Data excerpts:
------------------------------
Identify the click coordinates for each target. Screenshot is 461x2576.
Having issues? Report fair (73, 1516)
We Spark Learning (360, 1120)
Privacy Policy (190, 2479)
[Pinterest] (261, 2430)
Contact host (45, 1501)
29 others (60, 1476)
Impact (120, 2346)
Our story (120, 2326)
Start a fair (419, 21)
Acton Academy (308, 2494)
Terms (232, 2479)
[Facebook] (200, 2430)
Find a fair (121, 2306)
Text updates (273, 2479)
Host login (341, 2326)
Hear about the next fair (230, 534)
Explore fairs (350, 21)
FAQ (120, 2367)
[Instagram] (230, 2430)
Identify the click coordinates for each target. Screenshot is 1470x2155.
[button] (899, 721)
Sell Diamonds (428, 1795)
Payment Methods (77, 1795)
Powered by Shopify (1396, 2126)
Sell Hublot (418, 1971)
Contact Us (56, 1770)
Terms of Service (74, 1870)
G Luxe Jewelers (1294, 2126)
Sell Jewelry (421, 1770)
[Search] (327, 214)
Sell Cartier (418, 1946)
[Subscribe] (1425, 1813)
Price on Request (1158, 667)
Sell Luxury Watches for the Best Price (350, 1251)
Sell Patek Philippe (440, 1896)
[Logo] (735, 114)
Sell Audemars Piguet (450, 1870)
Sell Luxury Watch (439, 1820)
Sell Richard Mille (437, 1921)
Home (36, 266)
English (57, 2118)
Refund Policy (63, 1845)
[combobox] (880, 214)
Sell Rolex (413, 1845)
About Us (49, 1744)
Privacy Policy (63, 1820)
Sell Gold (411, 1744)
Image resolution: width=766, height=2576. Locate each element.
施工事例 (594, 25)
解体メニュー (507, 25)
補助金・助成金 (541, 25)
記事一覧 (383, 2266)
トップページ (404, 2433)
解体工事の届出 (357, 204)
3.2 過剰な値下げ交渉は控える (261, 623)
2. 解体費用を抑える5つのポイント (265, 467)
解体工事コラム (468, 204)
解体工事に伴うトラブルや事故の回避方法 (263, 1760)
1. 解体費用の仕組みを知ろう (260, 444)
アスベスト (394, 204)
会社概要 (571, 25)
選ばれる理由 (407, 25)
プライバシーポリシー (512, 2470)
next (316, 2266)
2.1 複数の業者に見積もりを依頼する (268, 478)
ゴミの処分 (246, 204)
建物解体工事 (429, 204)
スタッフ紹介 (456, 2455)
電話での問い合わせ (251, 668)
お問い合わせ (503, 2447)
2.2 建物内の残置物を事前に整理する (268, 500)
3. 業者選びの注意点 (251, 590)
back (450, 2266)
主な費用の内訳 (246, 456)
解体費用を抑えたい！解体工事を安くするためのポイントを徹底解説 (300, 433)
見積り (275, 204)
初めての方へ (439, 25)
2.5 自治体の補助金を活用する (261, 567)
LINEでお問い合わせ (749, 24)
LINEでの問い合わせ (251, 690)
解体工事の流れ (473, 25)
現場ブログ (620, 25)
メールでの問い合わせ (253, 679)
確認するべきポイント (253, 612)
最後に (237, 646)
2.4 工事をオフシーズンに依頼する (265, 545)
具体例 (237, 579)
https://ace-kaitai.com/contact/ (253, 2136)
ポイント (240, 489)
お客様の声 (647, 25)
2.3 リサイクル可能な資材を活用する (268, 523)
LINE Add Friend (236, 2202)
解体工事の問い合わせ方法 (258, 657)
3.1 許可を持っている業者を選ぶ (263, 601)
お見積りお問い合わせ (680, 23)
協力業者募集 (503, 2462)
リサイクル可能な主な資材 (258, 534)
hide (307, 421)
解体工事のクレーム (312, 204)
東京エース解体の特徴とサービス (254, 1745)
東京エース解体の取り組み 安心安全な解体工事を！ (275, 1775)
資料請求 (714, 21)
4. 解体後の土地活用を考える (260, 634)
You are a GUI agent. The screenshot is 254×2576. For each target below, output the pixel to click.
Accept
------------------------------
Output each record above exactly, omitting nothing.

Identify the click coordinates for each target. Screenshot is 461x2576.
Having issues? Report fair (73, 1516)
We Spark Learning (360, 1120)
Privacy Policy (190, 2479)
[Pinterest] (261, 2430)
Contact host (45, 1501)
29 others (60, 1476)
Impact (120, 2346)
Our story (120, 2326)
Start a fair (419, 21)
Acton Academy (308, 2494)
Terms (232, 2479)
[Facebook] (200, 2430)
Find a fair (121, 2306)
Text updates (273, 2479)
Host login (341, 2326)
Hear about the next fair (230, 534)
Explore fairs (350, 21)
FAQ (120, 2367)
[Instagram] (230, 2430)
Identify the click coordinates for each target. Screenshot is 1470x2155.
[button] (899, 721)
Sell Diamonds (428, 1795)
Payment Methods (77, 1795)
Powered by Shopify (1396, 2126)
Sell Hublot (418, 1971)
Contact Us (56, 1770)
Terms of Service (74, 1870)
G Luxe Jewelers (1294, 2126)
Sell Jewelry (421, 1770)
[Search] (327, 214)
Sell Cartier (418, 1946)
[Subscribe] (1425, 1813)
Price on Request (1158, 667)
Sell Luxury Watches for the Best Price (350, 1251)
Sell Patek Philippe (440, 1896)
[Logo] (735, 114)
Sell Audemars Piguet (450, 1870)
Sell Luxury Watch (439, 1820)
Sell Richard Mille (437, 1921)
Home (36, 266)
English (57, 2118)
Refund Policy (63, 1845)
[combobox] (880, 214)
Sell Rolex (413, 1845)
About Us (49, 1744)
Privacy Policy (63, 1820)
Sell Gold (411, 1744)
Image resolution: width=766, height=2576. Locate each element.
施工事例 (594, 25)
解体メニュー (507, 25)
補助金・助成金 (541, 25)
記事一覧 (383, 2266)
トップページ (404, 2433)
解体工事の届出 (357, 204)
3.2 過剰な値下げ交渉は控える (261, 623)
2. 解体費用を抑える5つのポイント (265, 467)
解体工事コラム (468, 204)
解体工事に伴うトラブルや事故の回避方法 (263, 1760)
1. 解体費用の仕組みを知ろう (260, 444)
アスベスト (394, 204)
会社概要 (571, 25)
選ばれる理由 (407, 25)
プライバシーポリシー (512, 2470)
next (316, 2266)
2.1 複数の業者に見積もりを依頼する (268, 478)
ゴミの処分 (246, 204)
建物解体工事 (429, 204)
スタッフ紹介 (456, 2455)
電話での問い合わせ (251, 668)
お問い合わせ (503, 2447)
2.2 建物内の残置物を事前に整理する (268, 500)
3. 業者選びの注意点 (251, 590)
back (450, 2266)
主な費用の内訳 (246, 456)
解体費用を抑えたい！解体工事を安くするためのポイントを徹底解説 (300, 433)
見積り (275, 204)
初めての方へ (439, 25)
2.5 自治体の補助金を活用する (261, 567)
LINEでお問い合わせ (749, 24)
LINEでの問い合わせ (251, 690)
解体工事の流れ (473, 25)
現場ブログ (620, 25)
メールでの問い合わせ (253, 679)
確認するべきポイント (253, 612)
最後に (237, 646)
2.4 工事をオフシーズンに依頼する (265, 545)
具体例 (237, 579)
https://ace-kaitai.com/contact/ (253, 2136)
ポイント (240, 489)
お客様の声 (647, 25)
2.3 リサイクル可能な資材を活用する (268, 523)
LINE Add Friend (236, 2202)
解体工事の問い合わせ方法 (258, 657)
3.1 許可を持っている業者を選ぶ (263, 601)
お見積りお問い合わせ (680, 23)
協力業者募集 (503, 2462)
リサイクル可能な主な資材 (258, 534)
hide (307, 421)
解体工事のクレーム (312, 204)
東京エース解体の特徴とサービス (254, 1745)
東京エース解体の取り組み 安心安全な解体工事を！ (275, 1775)
資料請求 (714, 21)
4. 解体後の土地活用を考える (260, 634)
You are a GUI agent. The screenshot is 254×2576. For each target below, output the pixel to click.
Accept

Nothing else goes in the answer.